The sum is this. In Nature there is evil as well as good. I cannot therefore worship the Author of all Nature, but must worship the Author of Nature-minus the evil. Where is He to be found? He is revealed in what we recognize to be good, true, and beautiful. Now no one man can include in his life all that we mean by scientific truth, and artistic beauty, as well as moral goodness. But, truth being a harmony, there is no deeper and nobler truth than the harmony of a human will with the will of the Supreme; and, beneath perishable artistic beauty, there is an eternal beauty to be discerned in righteousness.

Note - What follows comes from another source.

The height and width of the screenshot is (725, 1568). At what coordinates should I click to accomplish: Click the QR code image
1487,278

It ought not therefore to surprise us that the Eternal Word, after endeavouring for thousands of years to lead creation up from the worship of Power to the worship of Goodness, should at last take upon Himself the form of a creature, conspicuously powerless from the world’s point of view, ignorant of science, and destitute of outward beauty, but of a goodness so divinely beautiful and so true to the Underlying Laws of spiritual Nature, that when He held out His arms and called upon wandering mankind to come to Him, the enlightened conscience of humanity sought refuge in His embrace.

XII
THE WORSHIP OF CHRIST

My dear ——,

Your letter of yesterday raises two objections, which I will do my best to meet. First, if I regard Christ as God, I ought not, you think, to stumble at the miracles, but to welcome, and even to require, them; and secondly, you are not satisfied with my definition of worship. Let me deal first with your first objection, restating it in your own words.

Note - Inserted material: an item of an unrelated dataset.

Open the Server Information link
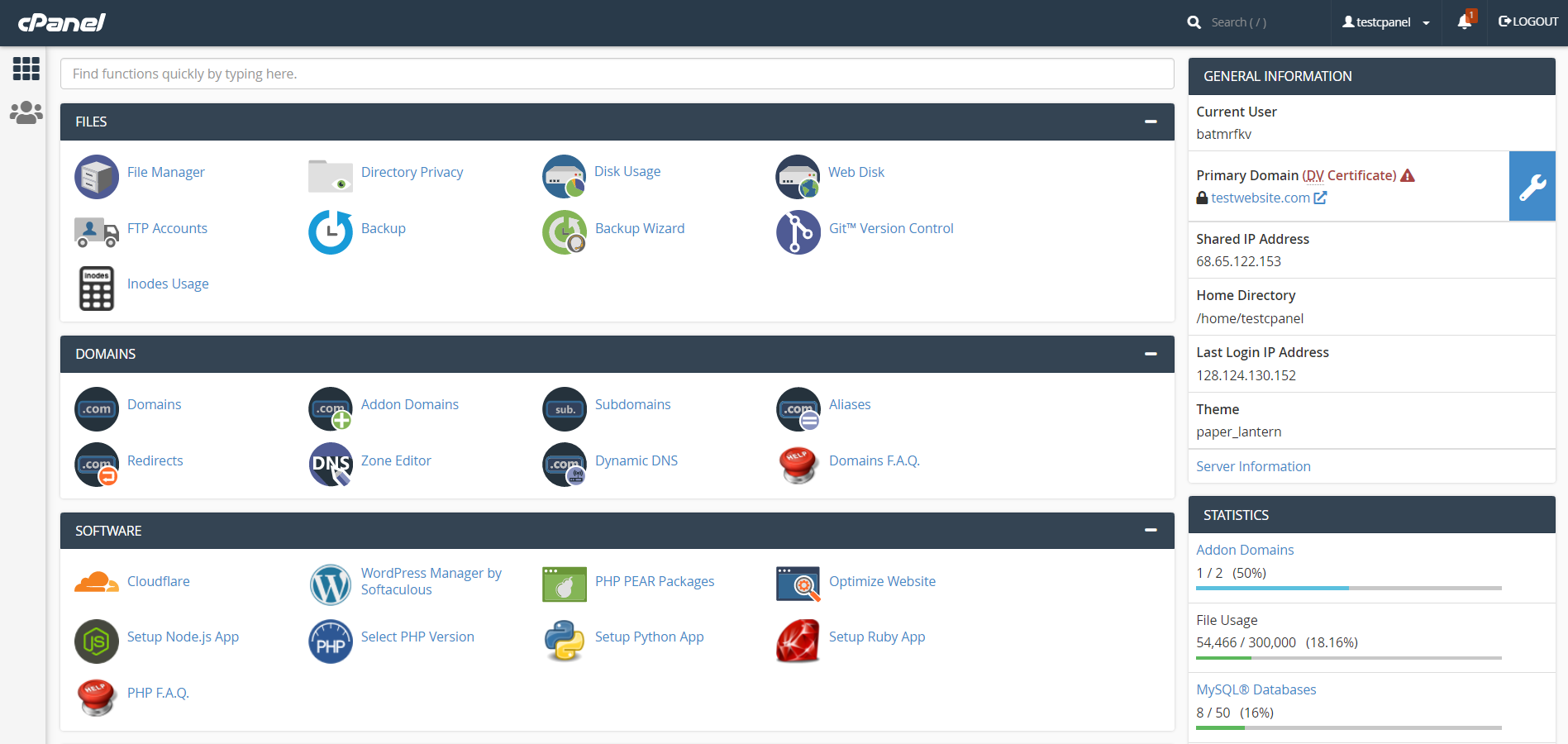The image size is (1568, 744). [1252, 466]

“I admit,” you say, “that Jesus, even without miracles, would be worthy of worship in your sense of the word; but that is not the same thing as regarding Him as the Eternal Son of God, the Creative Word. I agree with Plato that there is nothing more like God than the man who is as just as man may be; but you demand more of me than this; you wish me to regard Him not as being merely ‘like God’ but as ‘being God,’ ‘very God of very God.’ Surely you must therefore admit that Jesus was exceptional, and not ‘in the course of nature;’ and the introduction into the visible world of such an exceptional and supernatural Being surely makes it antecedently probable, if not necessary, that He would bring with Him some quite exceptional phenomena in the way of evidence. The Miraculous Conception and Resurrection of Christ’s Body (if only they were true) would supply just the requisite evidence that Jesus was the Creative Word, Lord over the issues of life and death. If the creative Power of God, no less than the Righteousness and the Love of God, was incarnate in the person of Jesus, it would have been no less manifest in His life and works. But you desire to reduce Him to a being in no way distinguishable from other men except by superior moral excellence. There is, it seems to me, no logical connection between moral excellence and creative power. The two attributes, being generically different, demand different kinds of evidence to substantiate them.

“Again,” you continue, “even if I put aside your contention that Jesus is the Word of God, there remains your assertion that He is sinless. Now a sinless Jesus is, in Himself, a miracle; and if you call on me to believe that Jesus was without sin, you ought to see no antecedent improbability, nay, you ought to see an antecedent probability, that He would work miracles.”